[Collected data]
-- -- --

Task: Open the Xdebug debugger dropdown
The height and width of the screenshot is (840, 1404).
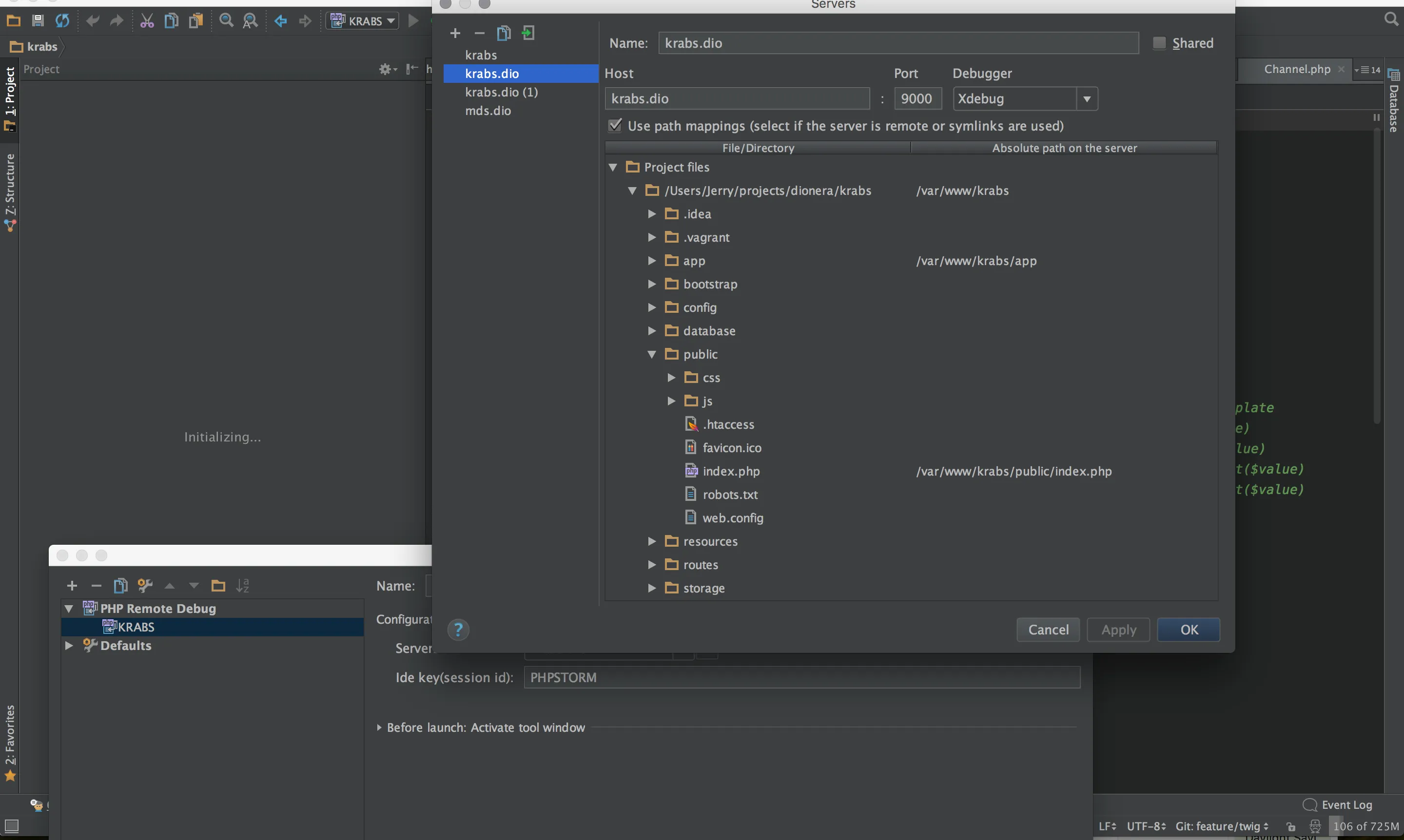Action: tap(1086, 99)
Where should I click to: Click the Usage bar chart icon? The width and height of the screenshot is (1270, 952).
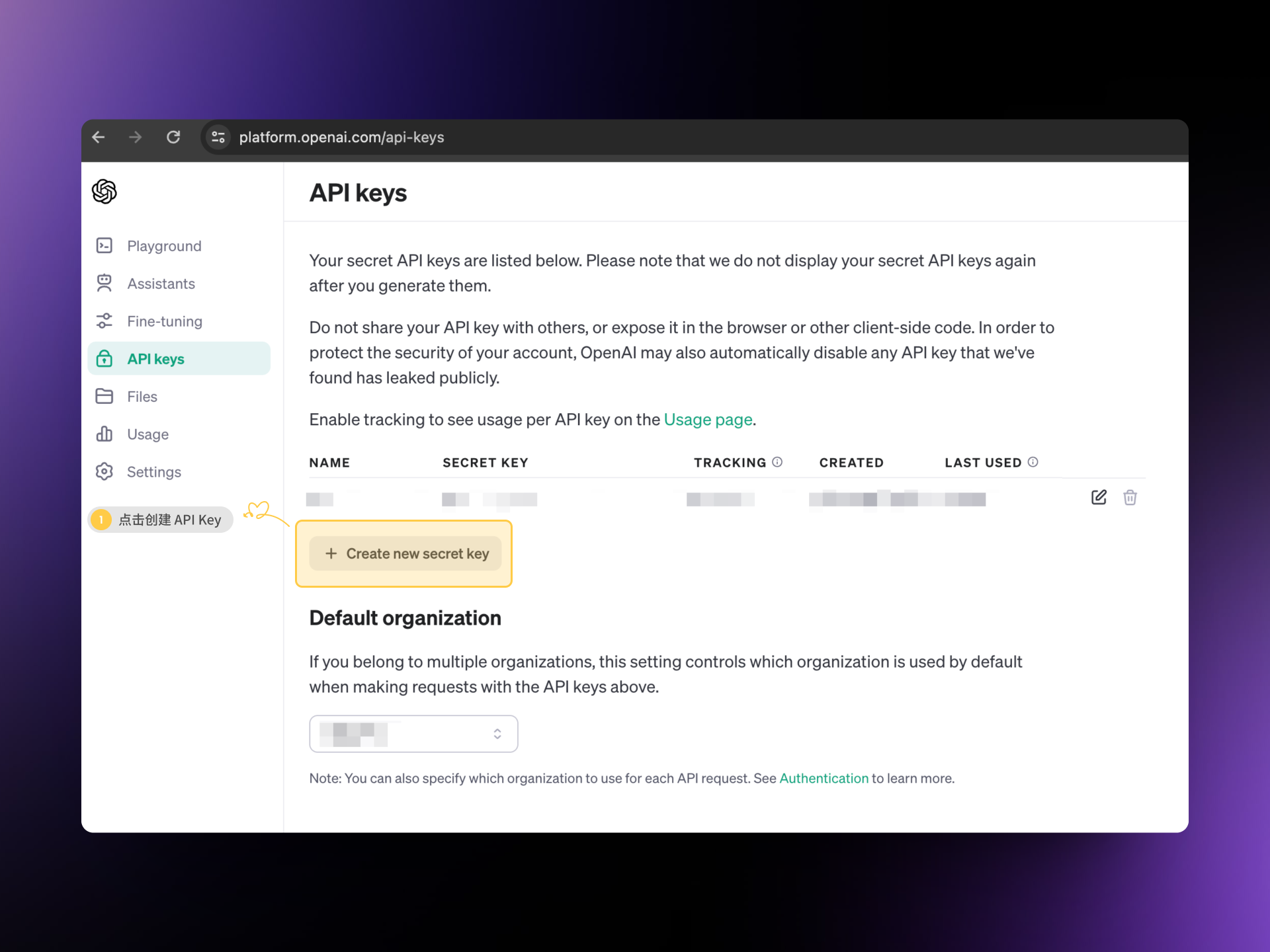(x=105, y=434)
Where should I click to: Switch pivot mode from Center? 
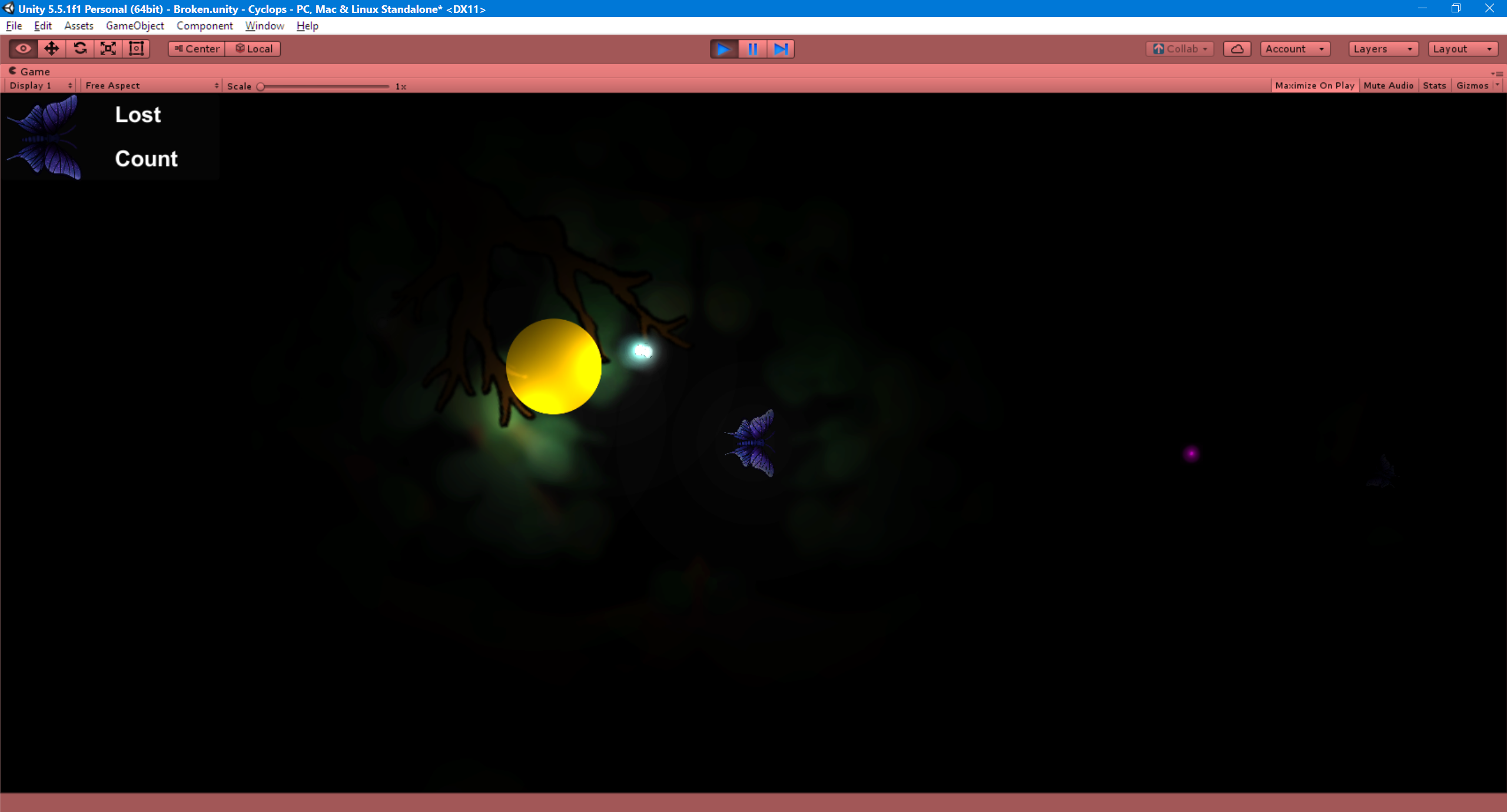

-- -- --

Exercise brief
Only an exact copy of the records, free of images, belongs in the answer.

Output for this task
Task: Open the Xdebug debugger dropdown
The height and width of the screenshot is (840, 1404).
Action: tap(1086, 99)
Where should I click to: Click the Usage bar chart icon? The width and height of the screenshot is (1270, 952).
(x=105, y=434)
Where should I click to: Switch pivot mode from Center? 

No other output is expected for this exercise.